Look through the material that follows and show every line with the string "arrow".

## INFORMATION SHOWN
-- Opening Marker --

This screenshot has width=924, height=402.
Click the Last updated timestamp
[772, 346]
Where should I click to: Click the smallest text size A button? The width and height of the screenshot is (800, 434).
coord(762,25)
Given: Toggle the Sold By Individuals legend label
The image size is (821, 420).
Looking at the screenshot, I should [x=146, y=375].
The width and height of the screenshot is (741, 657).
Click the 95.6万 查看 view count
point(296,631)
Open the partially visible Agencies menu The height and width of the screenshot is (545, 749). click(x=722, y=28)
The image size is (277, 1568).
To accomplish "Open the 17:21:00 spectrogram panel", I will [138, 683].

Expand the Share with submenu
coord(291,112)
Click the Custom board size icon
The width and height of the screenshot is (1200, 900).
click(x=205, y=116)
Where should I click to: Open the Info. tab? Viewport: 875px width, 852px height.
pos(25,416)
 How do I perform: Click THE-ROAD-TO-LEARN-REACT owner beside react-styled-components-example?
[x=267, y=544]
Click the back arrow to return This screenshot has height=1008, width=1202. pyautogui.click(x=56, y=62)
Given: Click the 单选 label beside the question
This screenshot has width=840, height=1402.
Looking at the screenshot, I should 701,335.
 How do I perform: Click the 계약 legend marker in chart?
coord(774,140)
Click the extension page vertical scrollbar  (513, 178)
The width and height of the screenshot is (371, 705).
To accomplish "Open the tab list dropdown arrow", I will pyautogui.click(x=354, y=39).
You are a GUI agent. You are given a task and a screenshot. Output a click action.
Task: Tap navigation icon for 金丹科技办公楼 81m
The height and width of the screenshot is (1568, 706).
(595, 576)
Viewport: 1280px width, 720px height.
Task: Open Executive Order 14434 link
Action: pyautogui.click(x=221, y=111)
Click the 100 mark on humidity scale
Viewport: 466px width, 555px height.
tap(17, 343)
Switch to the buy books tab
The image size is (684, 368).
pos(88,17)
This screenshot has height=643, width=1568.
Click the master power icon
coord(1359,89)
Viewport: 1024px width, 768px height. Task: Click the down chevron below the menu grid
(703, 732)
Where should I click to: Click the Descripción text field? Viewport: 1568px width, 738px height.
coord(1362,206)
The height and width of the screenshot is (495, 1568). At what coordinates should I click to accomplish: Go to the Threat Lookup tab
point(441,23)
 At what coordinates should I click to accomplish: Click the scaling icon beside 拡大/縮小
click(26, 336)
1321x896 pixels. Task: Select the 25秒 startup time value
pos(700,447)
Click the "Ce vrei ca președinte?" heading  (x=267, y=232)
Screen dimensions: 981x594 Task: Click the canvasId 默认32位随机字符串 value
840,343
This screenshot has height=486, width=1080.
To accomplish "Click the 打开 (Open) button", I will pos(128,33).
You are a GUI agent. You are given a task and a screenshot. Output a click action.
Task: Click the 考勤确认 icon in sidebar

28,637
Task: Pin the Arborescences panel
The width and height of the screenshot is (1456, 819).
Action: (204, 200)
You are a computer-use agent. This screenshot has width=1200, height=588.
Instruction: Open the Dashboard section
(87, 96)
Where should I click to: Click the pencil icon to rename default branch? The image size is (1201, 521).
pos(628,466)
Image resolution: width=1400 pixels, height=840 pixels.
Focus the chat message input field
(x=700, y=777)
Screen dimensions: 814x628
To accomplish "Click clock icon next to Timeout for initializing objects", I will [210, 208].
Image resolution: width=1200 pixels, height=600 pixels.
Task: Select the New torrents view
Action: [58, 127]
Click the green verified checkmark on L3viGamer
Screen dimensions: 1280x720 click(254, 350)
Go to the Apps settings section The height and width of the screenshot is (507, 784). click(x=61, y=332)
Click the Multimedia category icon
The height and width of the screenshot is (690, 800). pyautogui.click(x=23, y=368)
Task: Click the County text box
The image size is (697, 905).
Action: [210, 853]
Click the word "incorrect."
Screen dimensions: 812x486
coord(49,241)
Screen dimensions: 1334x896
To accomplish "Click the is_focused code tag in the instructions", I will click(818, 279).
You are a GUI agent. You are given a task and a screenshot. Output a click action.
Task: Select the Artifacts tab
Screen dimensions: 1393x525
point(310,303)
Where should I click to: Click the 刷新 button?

-- Closing Marker --

## WRITTEN RESPONSE
Click the back arrow to return This screenshot has height=1008, width=1202. pyautogui.click(x=56, y=62)
To accomplish "Open the tab list dropdown arrow", I will pyautogui.click(x=354, y=39).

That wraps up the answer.